A few days ago, Terry Mattingly, of gotcha journalism fame, mocked the Washington Post for inserting a hyphen into Marco Rubio’s comments about Jesus. Here’s the quotation:

For the next few minutes, Rubio sounded more like a Sunday school teacher than a presidential candidate holding an early January town hall. He talked about John the Baptist, he referred to Jesus as “God-made man,” and he explained his yearning to share “eternity with my creator.”

Mattingly thinks that hyphen shows how little the Washington Post’s reporters know about Nicene Christianity (even though without the hyphen it the phrase “God made man” sounds strange when applied to the eternal son of God):

…for Trinitarian Christians, Jesus is not a “man,” “God-made” but, rather, “God made man” (or perhaps “God, made man”).

This may seem like rather picky stuff, and it is. However, it’s hard to name a more central doctrine in the Christian faith than the Holy Trinity. Wasn’t there someone on the Post copy desk who has taken Christianity 101, or was this simply a bad day when it came time to handle this particular piece of copy?

Now, it’s possible that the original copy for this story actually stated that Rubio “referred to Jesus as ‘God – made man’ ” and that turned into you know what?

So, will the heretical hyphen simply vanish in the online version of this story? Here is hoping that the Post editors actually do the right thing and, perhaps with the help of someone at the Catholic University of America, produce a correction. I cannot wait to read it.

Applying that logic to the church instead of newspapers, what does Mr. Mattingly think about Pope Francis’ decision to celebrate the Protestant Reformation (posted by Rod Dreher)?

Nearly 500 years ago, Martin Luther nailed his 95 theses to the door of a German church, beginning the Protestant Reformation that led millions to break with the Roman Catholic Church and ushered in more than a century of conflict and war.

On Monday, the Vatican announced that Pope Francis will participate in a joint Lutheran-Catholic worship service in Sweden this October, kicking off a series of events planned for 2017 to commemorate the 500th anniversary of the Reformation.

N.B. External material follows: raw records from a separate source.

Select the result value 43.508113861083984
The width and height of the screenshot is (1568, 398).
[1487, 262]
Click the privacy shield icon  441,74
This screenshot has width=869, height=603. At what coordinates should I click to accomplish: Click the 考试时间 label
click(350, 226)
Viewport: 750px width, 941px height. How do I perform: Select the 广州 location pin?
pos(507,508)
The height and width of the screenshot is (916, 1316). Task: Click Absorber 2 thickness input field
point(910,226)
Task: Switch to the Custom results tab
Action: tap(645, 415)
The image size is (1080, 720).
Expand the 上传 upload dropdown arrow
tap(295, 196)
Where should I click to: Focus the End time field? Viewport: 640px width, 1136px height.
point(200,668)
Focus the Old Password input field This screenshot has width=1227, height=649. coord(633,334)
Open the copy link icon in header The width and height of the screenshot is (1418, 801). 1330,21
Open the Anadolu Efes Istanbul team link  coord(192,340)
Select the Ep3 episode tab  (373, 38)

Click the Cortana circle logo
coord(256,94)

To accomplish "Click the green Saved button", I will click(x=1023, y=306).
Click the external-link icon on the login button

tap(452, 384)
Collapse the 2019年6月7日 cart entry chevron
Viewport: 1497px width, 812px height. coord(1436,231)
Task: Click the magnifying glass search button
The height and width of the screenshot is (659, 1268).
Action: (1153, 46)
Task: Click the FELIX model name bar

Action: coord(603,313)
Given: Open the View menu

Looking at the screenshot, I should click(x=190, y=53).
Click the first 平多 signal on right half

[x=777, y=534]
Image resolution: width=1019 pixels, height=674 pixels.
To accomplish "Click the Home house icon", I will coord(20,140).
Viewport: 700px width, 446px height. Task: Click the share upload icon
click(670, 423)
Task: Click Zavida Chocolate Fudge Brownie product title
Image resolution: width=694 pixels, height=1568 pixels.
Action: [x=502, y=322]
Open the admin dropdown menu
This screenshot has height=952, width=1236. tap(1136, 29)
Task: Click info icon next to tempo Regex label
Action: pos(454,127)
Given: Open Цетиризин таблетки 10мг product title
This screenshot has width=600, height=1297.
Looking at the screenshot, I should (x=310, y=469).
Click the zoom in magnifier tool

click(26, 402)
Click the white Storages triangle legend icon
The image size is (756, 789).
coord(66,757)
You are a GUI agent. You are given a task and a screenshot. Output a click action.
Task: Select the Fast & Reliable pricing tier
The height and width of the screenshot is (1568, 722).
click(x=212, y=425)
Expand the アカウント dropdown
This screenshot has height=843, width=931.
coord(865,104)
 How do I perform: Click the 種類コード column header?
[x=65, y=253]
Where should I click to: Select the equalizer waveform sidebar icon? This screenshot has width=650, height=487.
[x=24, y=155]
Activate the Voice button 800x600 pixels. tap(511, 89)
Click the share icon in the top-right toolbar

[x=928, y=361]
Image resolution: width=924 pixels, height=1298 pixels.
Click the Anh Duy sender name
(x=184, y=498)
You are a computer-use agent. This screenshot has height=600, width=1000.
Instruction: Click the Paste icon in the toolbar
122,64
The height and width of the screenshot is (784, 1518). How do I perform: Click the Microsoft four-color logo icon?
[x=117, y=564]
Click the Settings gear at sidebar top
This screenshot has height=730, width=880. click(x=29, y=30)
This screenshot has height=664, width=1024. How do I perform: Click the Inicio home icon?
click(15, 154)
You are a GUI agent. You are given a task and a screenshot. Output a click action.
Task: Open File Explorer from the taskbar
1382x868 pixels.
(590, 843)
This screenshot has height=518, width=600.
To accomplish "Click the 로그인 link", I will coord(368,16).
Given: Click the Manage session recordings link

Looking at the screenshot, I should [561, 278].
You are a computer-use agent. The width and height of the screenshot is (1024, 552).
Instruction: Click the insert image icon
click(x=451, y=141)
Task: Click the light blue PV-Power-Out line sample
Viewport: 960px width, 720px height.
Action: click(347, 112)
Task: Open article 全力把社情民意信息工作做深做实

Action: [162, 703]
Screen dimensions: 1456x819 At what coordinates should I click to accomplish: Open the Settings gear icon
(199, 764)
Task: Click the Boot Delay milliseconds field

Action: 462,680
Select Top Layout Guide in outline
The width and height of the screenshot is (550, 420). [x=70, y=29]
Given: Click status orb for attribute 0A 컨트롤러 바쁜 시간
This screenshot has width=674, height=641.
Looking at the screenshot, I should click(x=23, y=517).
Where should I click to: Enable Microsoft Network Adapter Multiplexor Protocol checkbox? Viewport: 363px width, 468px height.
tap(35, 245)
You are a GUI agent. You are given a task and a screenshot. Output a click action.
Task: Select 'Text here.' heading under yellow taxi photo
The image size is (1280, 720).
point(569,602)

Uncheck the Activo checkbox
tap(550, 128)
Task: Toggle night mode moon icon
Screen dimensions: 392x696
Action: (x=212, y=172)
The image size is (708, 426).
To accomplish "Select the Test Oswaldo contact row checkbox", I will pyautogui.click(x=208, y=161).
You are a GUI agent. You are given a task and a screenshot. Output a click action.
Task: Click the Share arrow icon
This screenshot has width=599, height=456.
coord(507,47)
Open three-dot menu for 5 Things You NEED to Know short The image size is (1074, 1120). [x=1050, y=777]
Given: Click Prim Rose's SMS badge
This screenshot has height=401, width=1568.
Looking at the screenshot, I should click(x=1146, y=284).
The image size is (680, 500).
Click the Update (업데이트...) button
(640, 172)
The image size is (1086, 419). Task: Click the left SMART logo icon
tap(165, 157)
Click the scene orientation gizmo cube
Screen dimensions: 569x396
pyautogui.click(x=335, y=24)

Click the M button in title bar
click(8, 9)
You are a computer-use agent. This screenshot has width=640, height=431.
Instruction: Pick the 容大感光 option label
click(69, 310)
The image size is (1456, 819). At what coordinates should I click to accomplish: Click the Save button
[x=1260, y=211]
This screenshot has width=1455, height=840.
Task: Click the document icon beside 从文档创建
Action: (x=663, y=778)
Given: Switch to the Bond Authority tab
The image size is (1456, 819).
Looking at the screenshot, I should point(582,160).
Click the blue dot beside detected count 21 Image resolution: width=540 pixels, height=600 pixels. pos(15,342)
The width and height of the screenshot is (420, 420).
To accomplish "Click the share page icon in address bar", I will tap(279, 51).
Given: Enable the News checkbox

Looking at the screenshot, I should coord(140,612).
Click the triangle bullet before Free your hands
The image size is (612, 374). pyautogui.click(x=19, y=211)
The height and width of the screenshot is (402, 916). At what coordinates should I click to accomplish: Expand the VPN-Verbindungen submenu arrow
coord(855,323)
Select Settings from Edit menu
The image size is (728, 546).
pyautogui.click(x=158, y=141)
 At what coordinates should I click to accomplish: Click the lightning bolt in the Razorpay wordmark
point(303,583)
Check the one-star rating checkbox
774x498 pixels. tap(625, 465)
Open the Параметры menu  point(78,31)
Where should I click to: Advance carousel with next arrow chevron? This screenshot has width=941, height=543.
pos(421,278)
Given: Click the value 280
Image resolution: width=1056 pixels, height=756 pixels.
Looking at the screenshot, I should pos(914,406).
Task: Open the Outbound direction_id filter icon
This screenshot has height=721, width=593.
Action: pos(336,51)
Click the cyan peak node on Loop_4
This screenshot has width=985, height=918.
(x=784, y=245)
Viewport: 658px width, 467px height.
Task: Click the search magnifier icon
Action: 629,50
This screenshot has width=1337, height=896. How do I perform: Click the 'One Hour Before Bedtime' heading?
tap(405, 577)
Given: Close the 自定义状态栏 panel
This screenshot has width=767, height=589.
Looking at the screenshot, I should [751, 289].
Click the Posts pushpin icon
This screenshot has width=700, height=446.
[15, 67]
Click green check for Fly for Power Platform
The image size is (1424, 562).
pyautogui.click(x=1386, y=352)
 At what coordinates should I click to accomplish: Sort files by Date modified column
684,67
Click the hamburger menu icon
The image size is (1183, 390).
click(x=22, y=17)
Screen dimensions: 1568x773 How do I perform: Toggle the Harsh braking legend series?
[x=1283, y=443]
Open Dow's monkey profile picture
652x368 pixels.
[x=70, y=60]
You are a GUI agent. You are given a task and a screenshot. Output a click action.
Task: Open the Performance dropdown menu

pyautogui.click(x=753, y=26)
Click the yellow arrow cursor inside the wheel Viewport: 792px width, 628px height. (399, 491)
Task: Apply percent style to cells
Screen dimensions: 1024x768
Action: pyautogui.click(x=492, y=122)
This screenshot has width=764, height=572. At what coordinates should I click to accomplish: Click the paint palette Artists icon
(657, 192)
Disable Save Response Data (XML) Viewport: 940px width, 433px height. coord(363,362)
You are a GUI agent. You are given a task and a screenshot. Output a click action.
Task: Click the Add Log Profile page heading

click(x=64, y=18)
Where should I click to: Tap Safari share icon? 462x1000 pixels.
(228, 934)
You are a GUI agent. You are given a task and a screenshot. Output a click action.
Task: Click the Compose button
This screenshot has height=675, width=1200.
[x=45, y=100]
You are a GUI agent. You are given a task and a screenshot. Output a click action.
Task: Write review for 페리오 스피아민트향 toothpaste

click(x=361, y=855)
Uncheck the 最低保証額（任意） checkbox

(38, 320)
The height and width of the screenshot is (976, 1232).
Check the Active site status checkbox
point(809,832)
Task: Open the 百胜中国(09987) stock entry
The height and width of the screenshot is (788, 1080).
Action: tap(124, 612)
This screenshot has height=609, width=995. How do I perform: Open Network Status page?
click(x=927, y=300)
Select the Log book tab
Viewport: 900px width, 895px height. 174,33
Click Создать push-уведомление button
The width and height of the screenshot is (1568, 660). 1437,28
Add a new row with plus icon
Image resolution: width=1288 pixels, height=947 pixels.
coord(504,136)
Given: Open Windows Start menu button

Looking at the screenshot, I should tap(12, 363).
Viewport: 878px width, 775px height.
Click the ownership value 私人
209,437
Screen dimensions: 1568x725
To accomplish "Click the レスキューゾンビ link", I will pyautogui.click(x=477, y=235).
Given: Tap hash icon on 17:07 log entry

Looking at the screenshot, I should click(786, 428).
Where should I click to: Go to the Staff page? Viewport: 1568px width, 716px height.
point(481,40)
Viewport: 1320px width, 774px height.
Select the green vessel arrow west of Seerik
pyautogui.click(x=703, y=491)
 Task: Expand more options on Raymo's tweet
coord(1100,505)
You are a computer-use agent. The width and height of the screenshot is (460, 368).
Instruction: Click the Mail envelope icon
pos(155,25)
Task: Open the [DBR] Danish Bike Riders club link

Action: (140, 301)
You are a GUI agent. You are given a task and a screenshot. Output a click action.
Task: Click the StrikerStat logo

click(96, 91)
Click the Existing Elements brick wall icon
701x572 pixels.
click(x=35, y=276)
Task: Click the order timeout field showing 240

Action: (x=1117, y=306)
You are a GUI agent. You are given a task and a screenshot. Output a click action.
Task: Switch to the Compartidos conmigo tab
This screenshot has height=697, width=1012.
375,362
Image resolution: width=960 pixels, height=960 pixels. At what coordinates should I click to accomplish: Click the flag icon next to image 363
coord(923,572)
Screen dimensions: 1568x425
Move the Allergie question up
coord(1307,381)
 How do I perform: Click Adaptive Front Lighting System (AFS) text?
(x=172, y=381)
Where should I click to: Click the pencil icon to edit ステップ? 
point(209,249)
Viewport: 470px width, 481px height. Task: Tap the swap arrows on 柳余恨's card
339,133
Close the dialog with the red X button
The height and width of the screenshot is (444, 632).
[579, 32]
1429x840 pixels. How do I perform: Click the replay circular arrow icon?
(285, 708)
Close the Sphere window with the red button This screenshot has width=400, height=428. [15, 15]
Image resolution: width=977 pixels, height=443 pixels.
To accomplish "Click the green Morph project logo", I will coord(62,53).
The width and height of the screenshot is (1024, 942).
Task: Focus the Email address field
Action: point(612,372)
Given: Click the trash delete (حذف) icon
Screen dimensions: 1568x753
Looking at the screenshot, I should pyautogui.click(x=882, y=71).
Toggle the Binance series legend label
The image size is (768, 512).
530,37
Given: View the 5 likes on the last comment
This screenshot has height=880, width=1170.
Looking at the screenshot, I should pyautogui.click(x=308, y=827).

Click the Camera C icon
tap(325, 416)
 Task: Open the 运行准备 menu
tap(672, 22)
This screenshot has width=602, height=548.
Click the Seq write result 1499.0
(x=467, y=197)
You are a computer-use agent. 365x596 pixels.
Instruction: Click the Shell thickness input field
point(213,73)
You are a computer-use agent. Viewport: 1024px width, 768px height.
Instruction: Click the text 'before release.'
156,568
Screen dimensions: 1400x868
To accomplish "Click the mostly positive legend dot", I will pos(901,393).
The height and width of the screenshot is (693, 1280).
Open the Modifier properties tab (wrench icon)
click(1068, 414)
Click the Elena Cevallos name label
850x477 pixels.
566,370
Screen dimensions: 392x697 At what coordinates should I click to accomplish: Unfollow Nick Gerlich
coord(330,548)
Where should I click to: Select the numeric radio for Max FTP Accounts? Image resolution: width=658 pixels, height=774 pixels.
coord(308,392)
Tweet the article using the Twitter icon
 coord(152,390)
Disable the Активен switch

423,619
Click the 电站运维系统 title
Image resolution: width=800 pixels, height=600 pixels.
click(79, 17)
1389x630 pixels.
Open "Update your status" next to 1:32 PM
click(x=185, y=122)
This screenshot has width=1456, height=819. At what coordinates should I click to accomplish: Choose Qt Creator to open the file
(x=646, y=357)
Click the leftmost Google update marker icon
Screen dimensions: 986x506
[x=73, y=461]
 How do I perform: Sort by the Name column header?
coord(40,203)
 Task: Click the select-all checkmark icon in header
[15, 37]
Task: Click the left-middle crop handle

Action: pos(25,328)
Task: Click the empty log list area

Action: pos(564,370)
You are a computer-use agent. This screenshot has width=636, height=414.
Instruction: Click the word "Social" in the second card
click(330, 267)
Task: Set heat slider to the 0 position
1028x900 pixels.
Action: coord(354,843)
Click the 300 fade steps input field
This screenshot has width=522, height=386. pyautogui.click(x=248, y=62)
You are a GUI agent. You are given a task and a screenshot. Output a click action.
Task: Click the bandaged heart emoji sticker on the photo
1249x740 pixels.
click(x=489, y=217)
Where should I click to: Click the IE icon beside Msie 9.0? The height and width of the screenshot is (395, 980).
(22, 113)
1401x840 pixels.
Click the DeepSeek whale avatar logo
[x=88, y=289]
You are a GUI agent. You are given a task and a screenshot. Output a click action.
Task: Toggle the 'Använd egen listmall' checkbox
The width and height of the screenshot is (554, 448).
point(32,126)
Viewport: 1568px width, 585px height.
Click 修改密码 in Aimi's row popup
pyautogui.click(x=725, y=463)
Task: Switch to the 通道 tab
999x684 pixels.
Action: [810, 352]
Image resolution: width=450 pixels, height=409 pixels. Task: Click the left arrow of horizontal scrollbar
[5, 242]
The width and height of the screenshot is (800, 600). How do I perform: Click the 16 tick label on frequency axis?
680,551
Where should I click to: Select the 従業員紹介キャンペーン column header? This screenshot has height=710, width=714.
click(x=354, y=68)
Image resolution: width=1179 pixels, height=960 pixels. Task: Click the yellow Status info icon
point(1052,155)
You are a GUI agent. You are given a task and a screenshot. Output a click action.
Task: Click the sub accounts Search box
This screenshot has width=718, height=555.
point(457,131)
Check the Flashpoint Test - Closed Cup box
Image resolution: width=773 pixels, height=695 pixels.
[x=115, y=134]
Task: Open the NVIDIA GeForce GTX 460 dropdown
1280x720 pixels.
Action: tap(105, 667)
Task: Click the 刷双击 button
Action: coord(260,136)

The effort to mend relations with Protestants has been on the agenda of many popes before Francis, but it is a delicate endeavor. The worship service in Sweden was billed by its sponsors, the Vatican and the Lutheran World Federation, as a “commemoration,” not as a “celebration,” in order to avoid any inappropriate note of triumphalism. Some Catholics have criticized the notion of a pope celebrating the anniversary of a schism.

Some of those Roman Catholics who object to Lutheranism almost as much as the Obedience Boys do say this about the pope’s recent warming up to Lutherans:

According to Edward Pentin, a group of Lutheran pilgrims were given communion in St. Peter’s Basilica itself this week. What is significant here is that communion was offered to them unilaterally by the celebrants of the Mass — the Lutherans themselves were expecting to receive only a blessing, and the celebrants knew they were not Catholics.

It is scarcely possible that this happened without the knowledge of the Basilica authorities. Are we now seeing the practical effects of Francis’ ambivalent words on holy communion for Lutherans?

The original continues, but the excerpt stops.